Observándose en consecuencia, que dicha Resolución se encuentra dotada de una adecuada estructura, respondiendo a los requisitos mínimos de contenido, efectuando una relación clara de los hechos demandados en casación para, posteriormente, pronunciar su respectivo fallo, que si bien no es ampuloso, empero, resulta ser de fácil comprensión, estableciendo de manera coherente y respaldados en derecho, los motivos por los cuales, los agravios denunciados por la recurrente son evidentes, al advertir que el Juez de la causa, al momento de tomar conocimiento del memorial de 21 de noviembre de 2017, por el que la actora solicitó se libre comisión citatoria, a efectos de proceder con la citación con la demanda a Álvaro Miranda Valdez, haber emitido el decreto de 22 de igual mes y año, sin realizar observación alguna respecto al transcurso de los cuatro meses y no existiendo declaratoria de oficio por parte de la referida autoridad, sobre la extinción del proceso, tal como determina la           SCP 1007/2017-S1 de 11 de septiembre; convalidó los actuados procesales, cortando el plazo para que opere la extinción del proceso por inactividad, por lo que, no ameritaba su declaratoria de extinción, es en ese espíritu, que se evidencia que, conforme al marco argumentativo desarrollado, la Sala Primera del Tribunal Agroambiental, sin ingresar en el fondo de la causa, anuló obrados hasta el Auto Interlocutorio Definitivo de 18 de enero de 2018 inclusive, disponiendo proseguir con la tramitación del proceso, advirtiéndose con ello, que la decisión asumida cumple con la respectiva fundamentación, motivación y congruencia con la debida aplicación del ordenamiento jurídico, por lo que no vulnera el derecho al debido proceso en sus diferentes componentes, reclamados por los impetrantes de tutela.

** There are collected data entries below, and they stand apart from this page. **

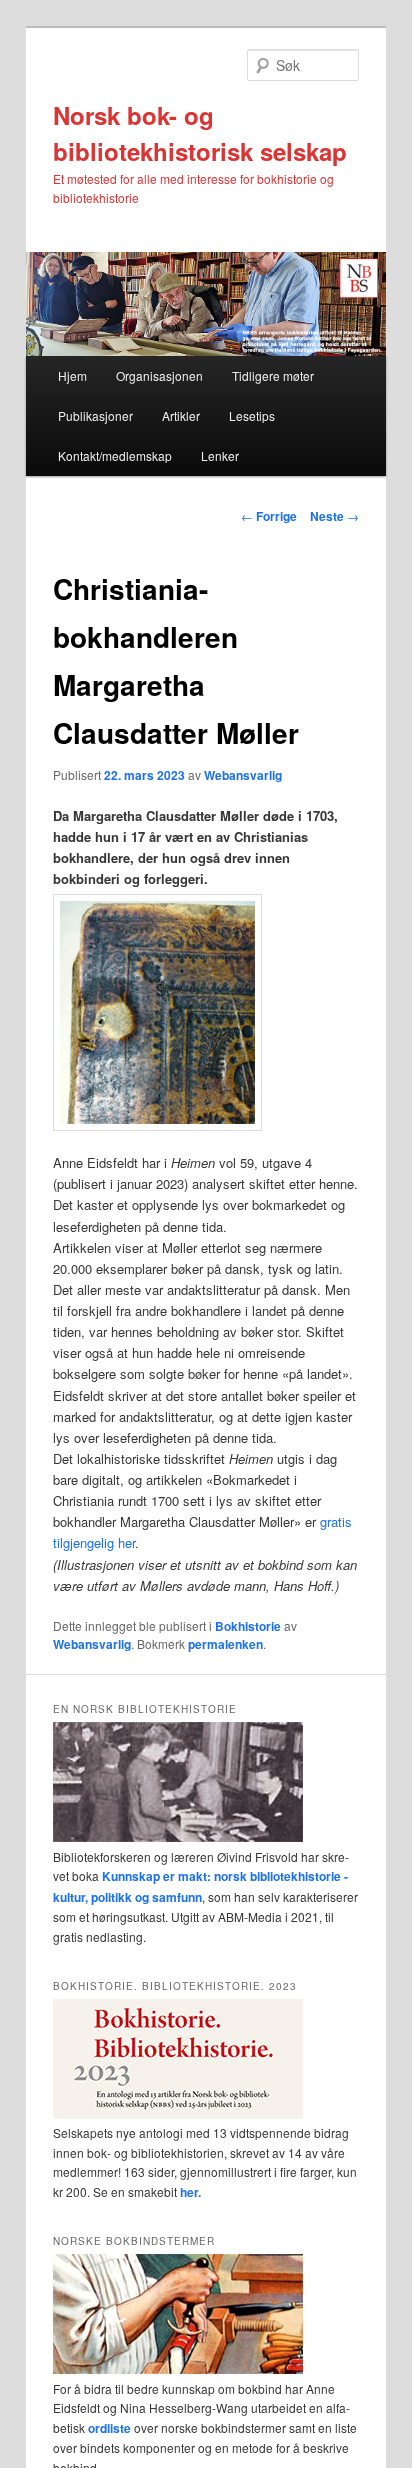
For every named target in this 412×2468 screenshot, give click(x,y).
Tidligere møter (273, 375)
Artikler (181, 415)
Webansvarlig (243, 775)
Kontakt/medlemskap (115, 455)
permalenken (225, 1644)
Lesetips (252, 415)
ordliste (109, 2428)
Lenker (220, 455)
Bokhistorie (248, 1626)
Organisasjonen (159, 375)
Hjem (72, 375)
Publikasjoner (95, 415)
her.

En cuanto a los derechos a una justicia pronta, oportuna y sin dilaciones, a los principios de celeridad, legalidad, pertinencia, certidumbre y seguridad jurídica, los accionantes no demostraron en qué forma las autoridades demandadas hubieran incurrido en actos dilatorios que pusieran en riesgo sus derechos, más si se tiene de antecedentes que los impetrantes de tutela tuvieron acceso a los mecanismos legales de defensa de sus derechos, habiendo merecido resolución a todas las pretensiones planteadas, aún no hayan sido de su agrado; correspondiendo en consecuencia, denegar la tutela solicitada.